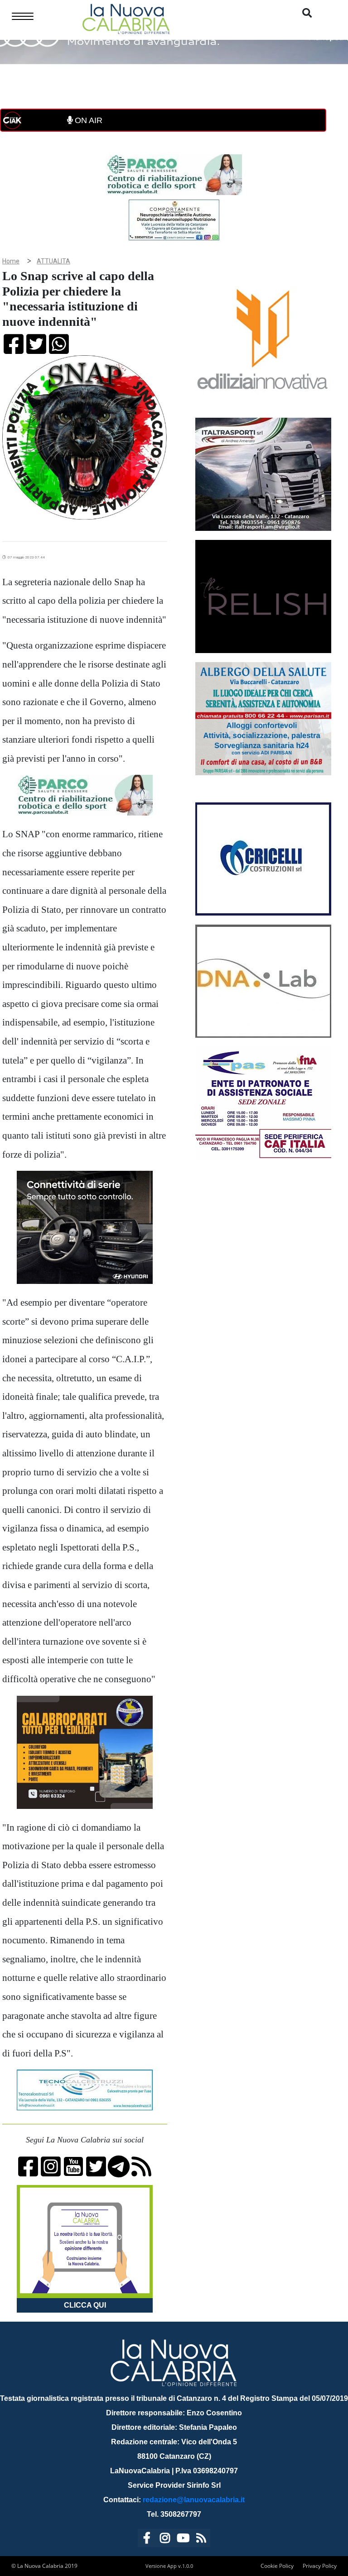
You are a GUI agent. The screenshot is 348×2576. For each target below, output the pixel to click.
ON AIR (87, 120)
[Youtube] (183, 2539)
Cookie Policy (277, 2566)
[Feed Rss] (201, 2539)
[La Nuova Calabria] (126, 18)
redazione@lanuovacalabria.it (194, 2500)
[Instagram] (165, 2539)
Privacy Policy (320, 2566)
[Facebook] (147, 2539)
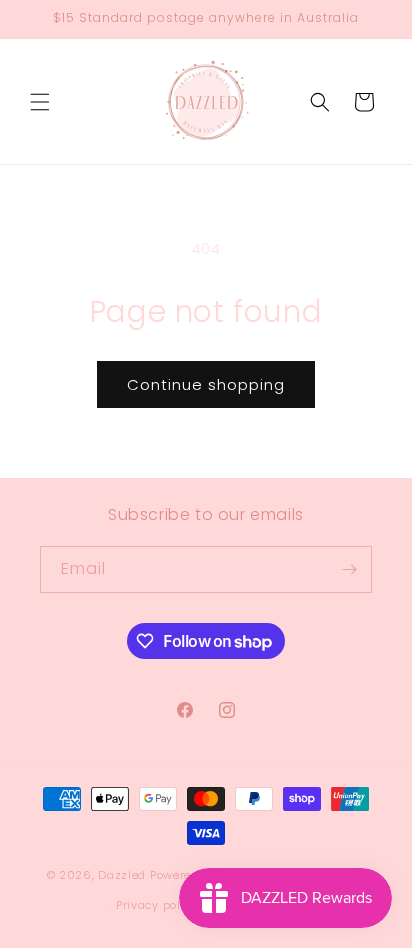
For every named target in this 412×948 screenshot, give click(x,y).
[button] (40, 102)
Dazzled (124, 875)
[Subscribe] (349, 569)
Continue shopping (206, 384)
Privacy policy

▬▬▬

Work instruction -
Within the entries above, work out the number of lines that include the string "target" and give only that.

Answer for this exercise -
2